Task statement:
Print every record exactly.

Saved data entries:
*****
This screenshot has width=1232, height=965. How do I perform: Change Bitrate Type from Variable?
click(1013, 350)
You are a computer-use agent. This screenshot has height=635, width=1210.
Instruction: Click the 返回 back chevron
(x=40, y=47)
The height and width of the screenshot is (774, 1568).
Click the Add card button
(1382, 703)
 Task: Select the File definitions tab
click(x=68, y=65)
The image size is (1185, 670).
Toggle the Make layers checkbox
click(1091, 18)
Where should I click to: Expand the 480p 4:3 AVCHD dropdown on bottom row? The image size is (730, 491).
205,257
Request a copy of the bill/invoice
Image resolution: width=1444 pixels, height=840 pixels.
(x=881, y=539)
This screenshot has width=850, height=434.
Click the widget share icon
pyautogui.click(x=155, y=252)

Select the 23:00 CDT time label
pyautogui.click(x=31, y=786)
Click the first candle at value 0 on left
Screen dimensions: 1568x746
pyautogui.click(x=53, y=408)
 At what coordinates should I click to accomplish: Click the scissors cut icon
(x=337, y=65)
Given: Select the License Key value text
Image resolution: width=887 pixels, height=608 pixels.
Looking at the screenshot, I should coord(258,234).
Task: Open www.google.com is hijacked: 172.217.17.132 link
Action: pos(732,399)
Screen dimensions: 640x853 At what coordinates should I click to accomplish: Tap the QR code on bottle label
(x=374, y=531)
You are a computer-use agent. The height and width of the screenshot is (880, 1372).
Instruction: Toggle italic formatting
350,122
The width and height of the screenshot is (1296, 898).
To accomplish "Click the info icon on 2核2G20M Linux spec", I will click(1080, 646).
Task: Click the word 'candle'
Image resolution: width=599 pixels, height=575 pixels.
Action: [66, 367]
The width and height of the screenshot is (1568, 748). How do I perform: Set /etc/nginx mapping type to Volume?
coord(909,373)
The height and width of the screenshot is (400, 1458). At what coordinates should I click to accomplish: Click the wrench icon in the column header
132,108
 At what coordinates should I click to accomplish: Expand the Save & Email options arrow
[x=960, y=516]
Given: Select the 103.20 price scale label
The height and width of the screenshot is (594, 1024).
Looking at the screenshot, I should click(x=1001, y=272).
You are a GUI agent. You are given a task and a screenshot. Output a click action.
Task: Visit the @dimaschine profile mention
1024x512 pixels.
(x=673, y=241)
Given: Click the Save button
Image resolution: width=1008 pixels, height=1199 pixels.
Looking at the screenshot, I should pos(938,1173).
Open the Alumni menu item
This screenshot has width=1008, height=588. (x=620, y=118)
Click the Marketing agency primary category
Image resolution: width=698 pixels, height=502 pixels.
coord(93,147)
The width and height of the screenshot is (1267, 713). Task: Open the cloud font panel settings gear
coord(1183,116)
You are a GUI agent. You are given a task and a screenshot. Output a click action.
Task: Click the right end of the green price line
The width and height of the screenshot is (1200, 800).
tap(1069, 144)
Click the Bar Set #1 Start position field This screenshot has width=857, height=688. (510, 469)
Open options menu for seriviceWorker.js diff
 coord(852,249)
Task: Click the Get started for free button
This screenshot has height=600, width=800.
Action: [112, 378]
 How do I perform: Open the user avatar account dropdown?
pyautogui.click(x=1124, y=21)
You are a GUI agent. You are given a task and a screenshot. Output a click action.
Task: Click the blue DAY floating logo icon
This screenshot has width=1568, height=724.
*****
Task answer:
This screenshot has width=1232, height=965. How do I perform: Change Bitrate Type from Variable?
click(1013, 350)
You are a computer-use agent. This screenshot has height=635, width=1210.
Instruction: Click the 返回 back chevron
(x=40, y=47)
The height and width of the screenshot is (774, 1568).
Click the Add card button
(1382, 703)
 Task: Select the File definitions tab
click(x=68, y=65)
The image size is (1185, 670).
Toggle the Make layers checkbox
click(1091, 18)
Where should I click to: Expand the 480p 4:3 AVCHD dropdown on bottom row? The image size is (730, 491).
205,257
Request a copy of the bill/invoice
Image resolution: width=1444 pixels, height=840 pixels.
(x=881, y=539)
This screenshot has width=850, height=434.
Click the widget share icon
pyautogui.click(x=155, y=252)

Select the 23:00 CDT time label
pyautogui.click(x=31, y=786)
Click the first candle at value 0 on left
Screen dimensions: 1568x746
pyautogui.click(x=53, y=408)
 At what coordinates should I click to accomplish: Click the scissors cut icon
(x=337, y=65)
Given: Select the License Key value text
Image resolution: width=887 pixels, height=608 pixels.
Looking at the screenshot, I should coord(258,234).
Task: Open www.google.com is hijacked: 172.217.17.132 link
Action: pos(732,399)
Screen dimensions: 640x853 At what coordinates should I click to accomplish: Tap the QR code on bottle label
(x=374, y=531)
You are a computer-use agent. The height and width of the screenshot is (880, 1372).
Instruction: Toggle italic formatting
350,122
The width and height of the screenshot is (1296, 898).
To accomplish "Click the info icon on 2核2G20M Linux spec", I will click(1080, 646).
Task: Click the word 'candle'
Image resolution: width=599 pixels, height=575 pixels.
Action: [66, 367]
The width and height of the screenshot is (1568, 748). How do I perform: Set /etc/nginx mapping type to Volume?
coord(909,373)
The height and width of the screenshot is (400, 1458). At what coordinates should I click to accomplish: Click the wrench icon in the column header
132,108
 At what coordinates should I click to accomplish: Expand the Save & Email options arrow
[x=960, y=516]
Given: Select the 103.20 price scale label
The height and width of the screenshot is (594, 1024).
Looking at the screenshot, I should click(x=1001, y=272).
You are a GUI agent. You are given a task and a screenshot. Output a click action.
Task: Visit the @dimaschine profile mention
1024x512 pixels.
(x=673, y=241)
Given: Click the Save button
Image resolution: width=1008 pixels, height=1199 pixels.
Looking at the screenshot, I should pos(938,1173).
Open the Alumni menu item
This screenshot has width=1008, height=588. (x=620, y=118)
Click the Marketing agency primary category
Image resolution: width=698 pixels, height=502 pixels.
coord(93,147)
The width and height of the screenshot is (1267, 713). Task: Open the cloud font panel settings gear
coord(1183,116)
You are a GUI agent. You are given a task and a screenshot. Output a click action.
Task: Click the right end of the green price line
The width and height of the screenshot is (1200, 800).
tap(1069, 144)
Click the Bar Set #1 Start position field This screenshot has width=857, height=688. (510, 469)
Open options menu for seriviceWorker.js diff
 coord(852,249)
Task: Click the Get started for free button
This screenshot has height=600, width=800.
Action: [112, 378]
 How do I perform: Open the user avatar account dropdown?
pyautogui.click(x=1124, y=21)
You are a GUI agent. You are given a task and a screenshot. Output a click action.
Task: Click the blue DAY floating logo icon
This screenshot has width=1568, height=724.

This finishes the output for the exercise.